# Directions
Word for word, return every record.

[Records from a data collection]

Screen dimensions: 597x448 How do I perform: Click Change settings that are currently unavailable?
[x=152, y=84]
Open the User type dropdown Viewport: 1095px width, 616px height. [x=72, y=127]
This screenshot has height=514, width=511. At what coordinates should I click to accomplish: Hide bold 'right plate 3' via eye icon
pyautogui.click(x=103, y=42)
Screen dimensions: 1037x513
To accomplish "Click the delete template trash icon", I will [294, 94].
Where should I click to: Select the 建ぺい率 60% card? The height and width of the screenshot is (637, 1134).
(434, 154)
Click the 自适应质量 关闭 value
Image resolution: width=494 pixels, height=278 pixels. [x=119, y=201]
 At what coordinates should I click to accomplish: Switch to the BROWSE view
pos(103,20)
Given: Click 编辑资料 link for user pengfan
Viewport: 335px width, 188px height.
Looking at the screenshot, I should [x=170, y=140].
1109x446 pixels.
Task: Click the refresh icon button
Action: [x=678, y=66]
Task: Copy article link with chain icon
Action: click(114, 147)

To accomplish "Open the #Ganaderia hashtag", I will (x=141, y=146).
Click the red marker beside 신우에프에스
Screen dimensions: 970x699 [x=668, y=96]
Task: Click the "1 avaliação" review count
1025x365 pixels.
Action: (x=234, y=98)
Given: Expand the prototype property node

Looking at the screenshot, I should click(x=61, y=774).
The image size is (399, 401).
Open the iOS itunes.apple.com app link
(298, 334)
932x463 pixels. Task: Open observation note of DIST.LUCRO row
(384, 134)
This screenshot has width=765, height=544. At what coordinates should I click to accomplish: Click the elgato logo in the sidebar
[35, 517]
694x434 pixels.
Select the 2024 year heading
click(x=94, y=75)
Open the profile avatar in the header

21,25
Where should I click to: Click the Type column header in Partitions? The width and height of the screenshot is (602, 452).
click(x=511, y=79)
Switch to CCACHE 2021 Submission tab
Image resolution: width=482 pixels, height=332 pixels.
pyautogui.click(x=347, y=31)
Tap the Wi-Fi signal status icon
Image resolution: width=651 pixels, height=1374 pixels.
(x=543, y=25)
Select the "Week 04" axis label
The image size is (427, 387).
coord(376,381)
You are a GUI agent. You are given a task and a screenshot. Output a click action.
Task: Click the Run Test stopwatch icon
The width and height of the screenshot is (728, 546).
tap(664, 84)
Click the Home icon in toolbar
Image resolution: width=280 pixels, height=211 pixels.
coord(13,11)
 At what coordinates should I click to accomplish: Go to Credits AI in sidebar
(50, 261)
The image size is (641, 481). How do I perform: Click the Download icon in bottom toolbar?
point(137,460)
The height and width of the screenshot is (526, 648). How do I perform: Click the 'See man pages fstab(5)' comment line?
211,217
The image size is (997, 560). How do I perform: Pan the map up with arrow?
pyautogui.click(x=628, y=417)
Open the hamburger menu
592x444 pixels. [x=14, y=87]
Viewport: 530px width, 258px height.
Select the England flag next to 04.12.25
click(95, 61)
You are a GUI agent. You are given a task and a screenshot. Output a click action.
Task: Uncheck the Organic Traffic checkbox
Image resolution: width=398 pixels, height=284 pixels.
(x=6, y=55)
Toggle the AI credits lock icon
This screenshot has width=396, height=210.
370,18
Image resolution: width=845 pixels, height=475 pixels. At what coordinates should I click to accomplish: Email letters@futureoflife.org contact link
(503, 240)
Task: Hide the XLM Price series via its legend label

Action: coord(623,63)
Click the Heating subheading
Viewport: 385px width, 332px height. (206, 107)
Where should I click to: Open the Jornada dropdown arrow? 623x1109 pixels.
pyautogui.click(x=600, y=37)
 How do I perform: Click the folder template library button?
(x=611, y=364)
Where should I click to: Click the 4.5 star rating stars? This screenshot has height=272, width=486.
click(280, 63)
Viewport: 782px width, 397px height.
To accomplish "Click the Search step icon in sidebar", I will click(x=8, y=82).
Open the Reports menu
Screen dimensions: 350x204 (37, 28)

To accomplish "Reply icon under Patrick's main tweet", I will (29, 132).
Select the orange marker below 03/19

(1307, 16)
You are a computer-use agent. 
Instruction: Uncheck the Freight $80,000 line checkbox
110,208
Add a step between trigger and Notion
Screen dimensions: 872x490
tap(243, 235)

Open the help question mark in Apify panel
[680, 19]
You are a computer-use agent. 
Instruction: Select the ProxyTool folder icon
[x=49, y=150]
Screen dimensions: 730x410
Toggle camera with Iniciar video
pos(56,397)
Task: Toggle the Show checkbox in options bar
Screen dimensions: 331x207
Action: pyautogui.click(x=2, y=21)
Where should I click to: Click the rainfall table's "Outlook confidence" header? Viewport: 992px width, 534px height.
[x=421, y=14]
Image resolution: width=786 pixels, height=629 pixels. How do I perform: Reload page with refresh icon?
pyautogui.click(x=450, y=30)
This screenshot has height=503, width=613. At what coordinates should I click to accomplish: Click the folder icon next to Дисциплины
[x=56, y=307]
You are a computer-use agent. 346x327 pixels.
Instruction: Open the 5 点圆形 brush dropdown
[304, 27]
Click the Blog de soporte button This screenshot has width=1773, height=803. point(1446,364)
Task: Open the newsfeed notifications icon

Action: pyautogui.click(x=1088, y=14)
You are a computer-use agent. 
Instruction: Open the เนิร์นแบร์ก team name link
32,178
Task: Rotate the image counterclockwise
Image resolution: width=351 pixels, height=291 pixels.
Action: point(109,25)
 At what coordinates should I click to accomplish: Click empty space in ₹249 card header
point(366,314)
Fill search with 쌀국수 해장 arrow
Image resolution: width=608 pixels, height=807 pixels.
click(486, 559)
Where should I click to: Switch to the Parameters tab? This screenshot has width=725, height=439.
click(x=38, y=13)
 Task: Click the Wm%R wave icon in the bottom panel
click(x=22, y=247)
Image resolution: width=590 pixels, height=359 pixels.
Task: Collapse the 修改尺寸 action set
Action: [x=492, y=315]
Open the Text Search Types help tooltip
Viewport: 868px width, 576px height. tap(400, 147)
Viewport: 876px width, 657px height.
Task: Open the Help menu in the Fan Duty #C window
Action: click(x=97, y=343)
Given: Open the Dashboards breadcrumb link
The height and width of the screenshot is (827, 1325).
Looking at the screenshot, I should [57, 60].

# Solution
Screen dimensions: 597x448 How do I perform: Click Change settings that are currently unavailable?
[x=152, y=84]
Open the User type dropdown Viewport: 1095px width, 616px height. [x=72, y=127]
This screenshot has height=514, width=511. At what coordinates should I click to accomplish: Hide bold 'right plate 3' via eye icon
pyautogui.click(x=103, y=42)
Screen dimensions: 1037x513
To accomplish "Click the delete template trash icon", I will [294, 94].
Where should I click to: Select the 建ぺい率 60% card? The height and width of the screenshot is (637, 1134).
(434, 154)
Click the 自适应质量 关闭 value
Image resolution: width=494 pixels, height=278 pixels. [x=119, y=201]
 At what coordinates should I click to accomplish: Switch to the BROWSE view
pos(103,20)
Given: Click 编辑资料 link for user pengfan
Viewport: 335px width, 188px height.
Looking at the screenshot, I should [x=170, y=140].
1109x446 pixels.
Task: Click the refresh icon button
Action: [x=678, y=66]
Task: Copy article link with chain icon
Action: click(114, 147)

To accomplish "Open the #Ganaderia hashtag", I will (x=141, y=146).
Click the red marker beside 신우에프에스
Screen dimensions: 970x699 [x=668, y=96]
Task: Click the "1 avaliação" review count
1025x365 pixels.
Action: (x=234, y=98)
Given: Expand the prototype property node

Looking at the screenshot, I should click(x=61, y=774).
The image size is (399, 401).
Open the iOS itunes.apple.com app link
(298, 334)
932x463 pixels. Task: Open observation note of DIST.LUCRO row
(384, 134)
This screenshot has width=765, height=544. At what coordinates should I click to accomplish: Click the elgato logo in the sidebar
[35, 517]
694x434 pixels.
Select the 2024 year heading
click(x=94, y=75)
Open the profile avatar in the header

21,25
Where should I click to: Click the Type column header in Partitions? The width and height of the screenshot is (602, 452).
click(x=511, y=79)
Switch to CCACHE 2021 Submission tab
Image resolution: width=482 pixels, height=332 pixels.
pyautogui.click(x=347, y=31)
Tap the Wi-Fi signal status icon
Image resolution: width=651 pixels, height=1374 pixels.
(x=543, y=25)
Select the "Week 04" axis label
The image size is (427, 387).
coord(376,381)
You are a GUI agent. You are given a task and a screenshot. Output a click action.
Task: Click the Run Test stopwatch icon
The width and height of the screenshot is (728, 546).
tap(664, 84)
Click the Home icon in toolbar
Image resolution: width=280 pixels, height=211 pixels.
coord(13,11)
 At what coordinates should I click to accomplish: Go to Credits AI in sidebar
(50, 261)
The image size is (641, 481). How do I perform: Click the Download icon in bottom toolbar?
point(137,460)
The height and width of the screenshot is (526, 648). How do I perform: Click the 'See man pages fstab(5)' comment line?
211,217
The image size is (997, 560). How do I perform: Pan the map up with arrow?
pyautogui.click(x=628, y=417)
Open the hamburger menu
592x444 pixels. [x=14, y=87]
Viewport: 530px width, 258px height.
Select the England flag next to 04.12.25
click(95, 61)
You are a GUI agent. You are given a task and a screenshot. Output a click action.
Task: Uncheck the Organic Traffic checkbox
Image resolution: width=398 pixels, height=284 pixels.
(x=6, y=55)
Toggle the AI credits lock icon
This screenshot has width=396, height=210.
370,18
Image resolution: width=845 pixels, height=475 pixels. At what coordinates should I click to accomplish: Email letters@futureoflife.org contact link
(503, 240)
Task: Hide the XLM Price series via its legend label

Action: coord(623,63)
Click the Heating subheading
Viewport: 385px width, 332px height. (206, 107)
Where should I click to: Open the Jornada dropdown arrow? 623x1109 pixels.
pyautogui.click(x=600, y=37)
 How do I perform: Click the folder template library button?
(x=611, y=364)
Where should I click to: Click the 4.5 star rating stars? This screenshot has height=272, width=486.
click(280, 63)
Viewport: 782px width, 397px height.
To accomplish "Click the Search step icon in sidebar", I will click(x=8, y=82).
Open the Reports menu
Screen dimensions: 350x204 (37, 28)

To accomplish "Reply icon under Patrick's main tweet", I will (29, 132).
Select the orange marker below 03/19

(1307, 16)
You are a computer-use agent. 
Instruction: Uncheck the Freight $80,000 line checkbox
110,208
Add a step between trigger and Notion
Screen dimensions: 872x490
tap(243, 235)

Open the help question mark in Apify panel
[680, 19]
You are a computer-use agent. 
Instruction: Select the ProxyTool folder icon
[x=49, y=150]
Screen dimensions: 730x410
Toggle camera with Iniciar video
pos(56,397)
Task: Toggle the Show checkbox in options bar
Screen dimensions: 331x207
Action: pyautogui.click(x=2, y=21)
Where should I click to: Click the rainfall table's "Outlook confidence" header? Viewport: 992px width, 534px height.
[x=421, y=14]
Image resolution: width=786 pixels, height=629 pixels. How do I perform: Reload page with refresh icon?
pyautogui.click(x=450, y=30)
This screenshot has height=503, width=613. At what coordinates should I click to accomplish: Click the folder icon next to Дисциплины
[x=56, y=307]
You are a computer-use agent. 346x327 pixels.
Instruction: Open the 5 点圆形 brush dropdown
[304, 27]
Click the Blog de soporte button This screenshot has width=1773, height=803. point(1446,364)
Task: Open the newsfeed notifications icon

Action: pyautogui.click(x=1088, y=14)
You are a computer-use agent. 
Instruction: Open the เนิร์นแบร์ก team name link
32,178
Task: Rotate the image counterclockwise
Image resolution: width=351 pixels, height=291 pixels.
Action: point(109,25)
 At what coordinates should I click to accomplish: Click empty space in ₹249 card header
point(366,314)
Fill search with 쌀국수 해장 arrow
Image resolution: width=608 pixels, height=807 pixels.
click(486, 559)
Where should I click to: Switch to the Parameters tab? This screenshot has width=725, height=439.
click(x=38, y=13)
 Task: Click the Wm%R wave icon in the bottom panel
click(x=22, y=247)
Image resolution: width=590 pixels, height=359 pixels.
Task: Collapse the 修改尺寸 action set
Action: [x=492, y=315]
Open the Text Search Types help tooltip
Viewport: 868px width, 576px height. tap(400, 147)
Viewport: 876px width, 657px height.
Task: Open the Help menu in the Fan Duty #C window
Action: click(x=97, y=343)
Given: Open the Dashboards breadcrumb link
The height and width of the screenshot is (827, 1325).
Looking at the screenshot, I should [57, 60].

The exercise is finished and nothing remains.